La regla 25 de la Ley 222 de 1995 establece que la “acción social de responsabilidad” corresponde a la compañía, previa decisión de la asamblea general de accionistas o de la junta de socios, pero si no es ejercida dentro de los tres (3) meses siguientes a la adopción de la determinación por el órgano social respectivo, podrá ser promovida por “cualquier administrador, el revisor fiscal o por cualquiera de los socios en interés de la sociedad”, y también por los acreedores que representen al menos el 50% del pasivo externo, “siempre y cuando el patrimonio de la sociedad no sea suficiente para satisfacer sus créditos”, todo lo cual, debe entenderse, no es limitante de los derechos particulares “que correspondan a los socios y a terceros”, quienes tienen a su alcance la denominada “acción individual”, tendiente a procurar la indemnización de los perjuicios propios, no de la compañía, que les ocasione el administrador, es decir, aquellos causados de modo directo y no reflejo como derivación de la lesión infligida al patrimonio societario.

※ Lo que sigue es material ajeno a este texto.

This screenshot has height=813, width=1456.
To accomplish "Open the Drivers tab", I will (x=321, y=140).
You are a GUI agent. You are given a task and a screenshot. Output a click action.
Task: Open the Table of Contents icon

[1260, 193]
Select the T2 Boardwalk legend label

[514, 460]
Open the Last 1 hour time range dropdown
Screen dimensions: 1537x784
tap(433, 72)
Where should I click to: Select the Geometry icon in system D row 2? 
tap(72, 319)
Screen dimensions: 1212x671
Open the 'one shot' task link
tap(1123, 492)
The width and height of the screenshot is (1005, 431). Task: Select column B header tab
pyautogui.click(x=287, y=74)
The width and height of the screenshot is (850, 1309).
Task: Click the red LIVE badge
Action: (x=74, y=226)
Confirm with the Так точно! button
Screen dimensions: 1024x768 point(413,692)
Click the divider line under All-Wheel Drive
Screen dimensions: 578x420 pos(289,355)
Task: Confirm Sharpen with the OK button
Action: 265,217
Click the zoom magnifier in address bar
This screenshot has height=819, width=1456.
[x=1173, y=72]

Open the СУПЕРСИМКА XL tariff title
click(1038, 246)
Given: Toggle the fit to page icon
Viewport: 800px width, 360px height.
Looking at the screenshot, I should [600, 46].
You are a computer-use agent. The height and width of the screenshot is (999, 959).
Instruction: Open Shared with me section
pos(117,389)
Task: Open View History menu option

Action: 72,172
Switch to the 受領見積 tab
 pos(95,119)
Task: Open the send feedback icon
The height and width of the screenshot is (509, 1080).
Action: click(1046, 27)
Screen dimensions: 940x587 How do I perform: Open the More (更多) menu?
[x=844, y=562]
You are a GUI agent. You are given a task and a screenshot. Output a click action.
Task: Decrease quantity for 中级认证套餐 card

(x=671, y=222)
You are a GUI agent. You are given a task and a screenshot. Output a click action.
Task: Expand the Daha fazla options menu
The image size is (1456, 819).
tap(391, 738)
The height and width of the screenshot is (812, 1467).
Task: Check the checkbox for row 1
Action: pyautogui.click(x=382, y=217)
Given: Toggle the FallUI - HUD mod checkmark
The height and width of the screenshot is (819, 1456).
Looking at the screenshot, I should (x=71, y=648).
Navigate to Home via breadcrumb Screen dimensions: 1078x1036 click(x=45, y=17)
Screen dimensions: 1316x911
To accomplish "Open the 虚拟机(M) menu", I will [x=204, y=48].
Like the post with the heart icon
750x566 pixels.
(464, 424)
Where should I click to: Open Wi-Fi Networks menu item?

5.1.1. En todo caso, la legitimación reconocida a la sociedad cambia cuando el ente deja de existir, pues en tal caso, los facultados para comparecer a la litis, son quienes al momento de los actos enjuiciados ostentaban la calidad de socios o accionistas.
Así lo señaló esta Corporación en la providencia CSJ SC1182-2016, 8 feb., rad. 2008-00064-01 al precisar, con ocasión del reproche por lesión enorme frente a un contrato celebrado por un ente moral, que una vez liquidada la persona jurídica “cualquiera de los socios estaba legitimado para incoar acciones judiciales tendientes a la protección de sus derechos”, explicando lo siguiente:
(…) aunque en vigencia de la sociedad, ésta «forma una persona jurídica distinta de los socios individualmente considerados» según lo preceptuado por el artículo 98 del Código de Comercio, son innegables las relaciones que se forman entre los asociados y el ente moral, de las cuales dimanan una serie de derechos de contenido económico para los primeros.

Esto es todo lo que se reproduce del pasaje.